Tweetinat · 23/05/2024 07:59

We've just had an offer accepted on a house which was built around 8 years ago by a builder for him and his wife. Given it was for him, the quality is excellent and well maintained. We're very fortunately a cash purchase so no survey required for a mortgage, but should we have one anyway? There is also a massive barn on the land - would that need a separate survey given it's more agricultural or would it all be done under the same one? Any input gratefully received.

OP posts:
Flubadubba · 23/05/2024 08:03

I would. It's your way of going in with your eyes wide open, and getting someone who is trained to spot for major defects to inspect and identify things.

A fresh, neutral pair of eyes is always useful, and you are spending a significant amount of cash.

Re: the barn, when you contact the surveyor, I would ask their opinion on what is needed.

Symposium · 23/05/2024 08:32

Absolutely get a survey. I remember a story on tv some years ago about these guys who bought a new house and didn't bother getting a survey beyond the most basic required for their mortgage. Well, the house was so poorly constructed it was uninhabitable and they had no recourse . They still had to pay the mortgage and had nowhere to live.

DrySherry · 23/05/2024 08:42

Yes you should always have a thorough survey, it's not expensive.

KievLoverTwo · 23/05/2024 08:50

I would get a level 3 done - idk about your builder but they are taught to slap them up fast these days.

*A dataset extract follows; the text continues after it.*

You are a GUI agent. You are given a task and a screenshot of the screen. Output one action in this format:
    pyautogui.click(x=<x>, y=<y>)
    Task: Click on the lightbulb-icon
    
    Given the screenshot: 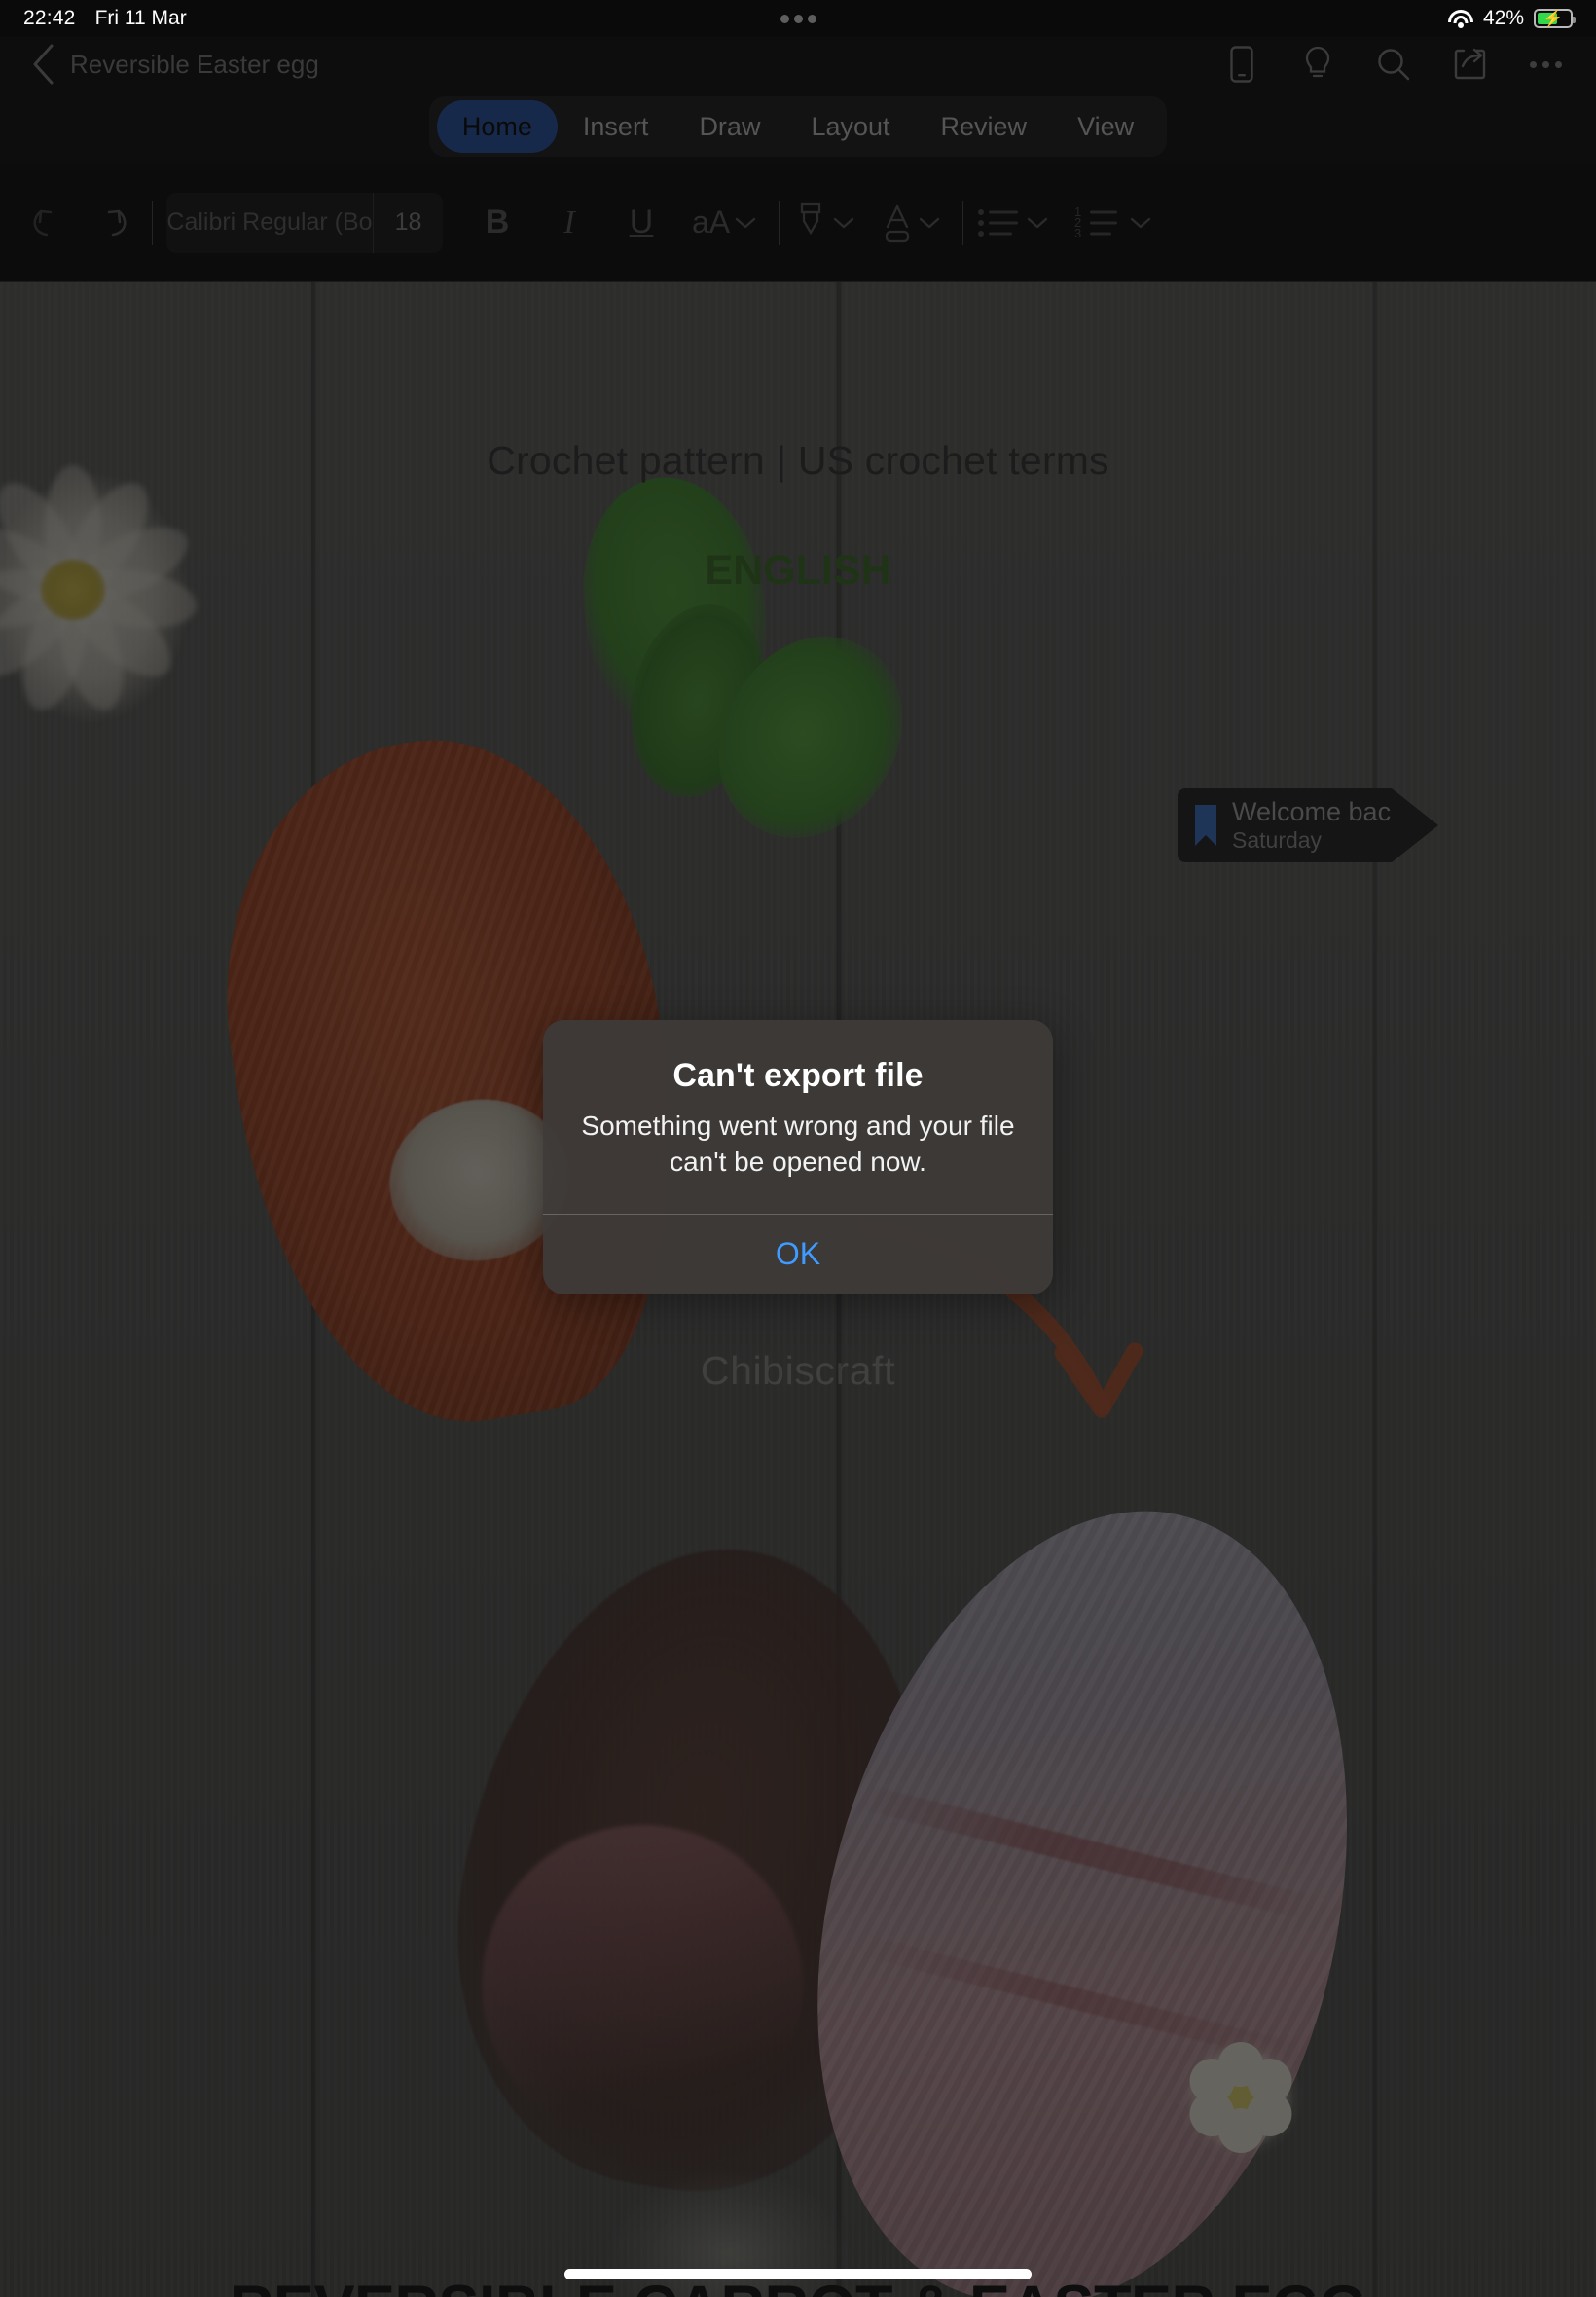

I am sitting in an 11 year old house that is shockingly constructed. My other half thinks it was built with internal bricks. Last night we were kept awake with the roof moving because there was a bit of wind, last week I was watching wasps nesting/landing in massive holes in the mortar.

I would also be opening every door and window and testing all the hardware too.

My house also looks very fancy and you would assume it’s been built to a good standard as it was also a self build by a very wealthy individual.

I would be surprised if it’s still here in 50 years time.

So yeah. A self build would send me the other way - more cautious, not less.

Toomuch44 · 23/05/2024 10:57

My Dad used to be a Building Consultant (covering plans, tenders, surveys) and someone asked him to look at their new house - he literally had two pages of snagging issues and NHBC failures. Hopefully everything is ok, but a full survey is the only way you're going to know.

Are you planning to do anything with the barn? A conversion would probably cover any problems, but if you're going to use it for regular storage, you might want to make sure the roof and walls are safe.

Tupster · 23/05/2024 19:36

I wouldn't personally. Surveys are either a long list of things the surveyor hasn't checked and is covering his arse about, while simultaneously needlessly trying to scare you shitless... (recommend an additional electric survey, a roof survey, an asbestos survey, etc) or a super-picky list about every tiny thing you already either know about or shouldn't get your knickers in a twist about. There will almost certainly be something where the building regs has changed in the last 6 years, so surveyor will say is wrong, plus you'll be paying someone to comment on the decorative condition, there's a slight drip on a tap, whether they like the fence etc.

You need to have some level of very basic knowledge/common sense to know what you're looking at, but most surveys aren't worth the paper they're written on.